Mohan collects evidence against Amar and produces it in front of the committee which was constituted to case of the flyover collapse. Soon, He learns that Amar is Megha's late husband and repents on finding Amar's innocence. Megha starts working in Prabhat Leher. Mohan exposes Dinanath, the real culprit behind the flyover collapse. Eventually, Mohan develops respect for Megha, her children and her in-laws. He realizes that he has fallen in love with her.

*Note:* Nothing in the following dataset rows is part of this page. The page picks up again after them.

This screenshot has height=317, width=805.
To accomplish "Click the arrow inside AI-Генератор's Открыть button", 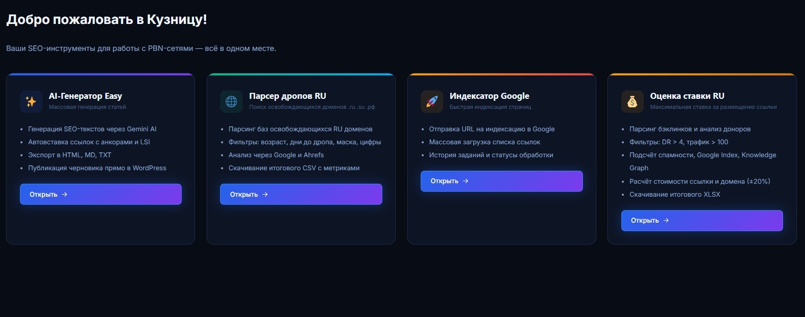I will pos(65,194).
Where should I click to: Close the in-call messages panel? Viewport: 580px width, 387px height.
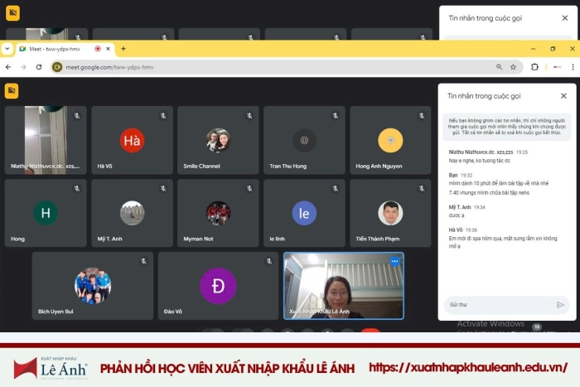563,96
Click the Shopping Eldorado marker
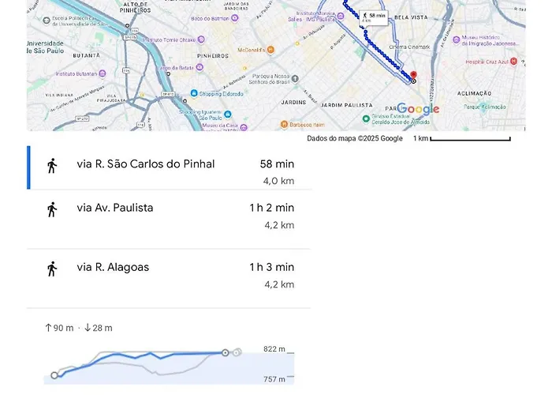The image size is (552, 395). pyautogui.click(x=192, y=94)
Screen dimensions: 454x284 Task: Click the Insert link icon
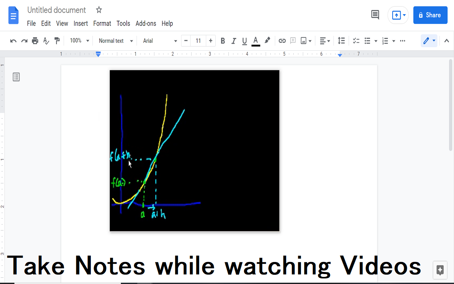pos(282,41)
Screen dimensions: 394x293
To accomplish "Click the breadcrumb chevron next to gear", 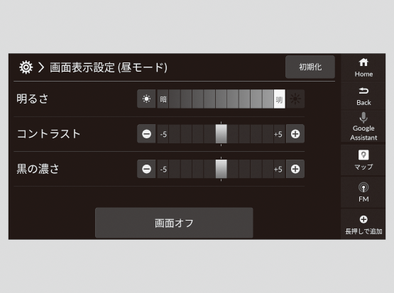I will pos(41,67).
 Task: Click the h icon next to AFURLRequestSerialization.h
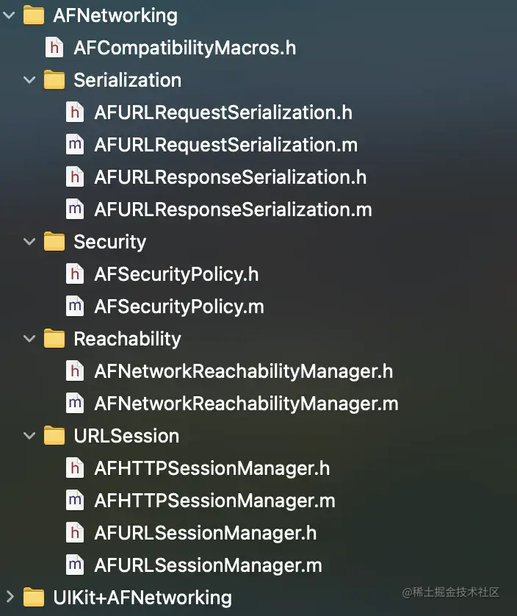[x=74, y=112]
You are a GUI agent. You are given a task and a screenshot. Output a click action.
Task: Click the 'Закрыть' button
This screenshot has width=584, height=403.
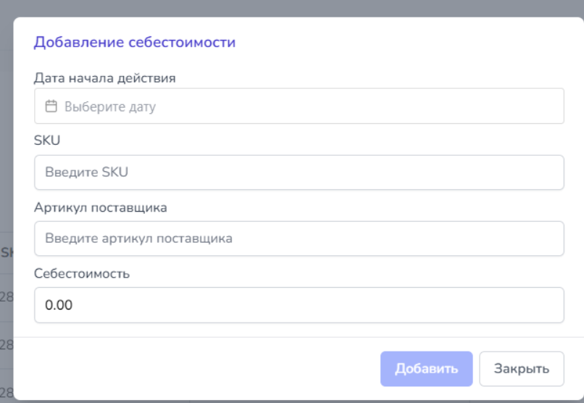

Megha and Mohan become friends. Mohan reveals his feelings for Megha. Megha initially rejects, but later accepts. Megha and Mohan get married with help of Megha's children and in-laws. Mohan's mother, Indu returns and unsuccessfully tries to ruin his marriage. Later, Megha and Mohan meet with an accident and Megha is paralyzed. Mohan takes care of her. Finally, Megha recovers and the family is happily reunited.

12 years later
Navika is grown up and works as a news reporter. The story regresses to 2001 and narrates the mystery of Megha's son, Aditya, who gets lost in the Indore railway station. Megha and Mohan had parted ways post Aditya's missing. Navika joins Mohan's newspaper and works there with hate toward Mohan. She finishes a political report of an illegal politician, Purushottam Singh Tilkadhari. His grandson, Beera Singh Tilkadhari, falls in love with Navika and helps her to reunite Mohan and Megha.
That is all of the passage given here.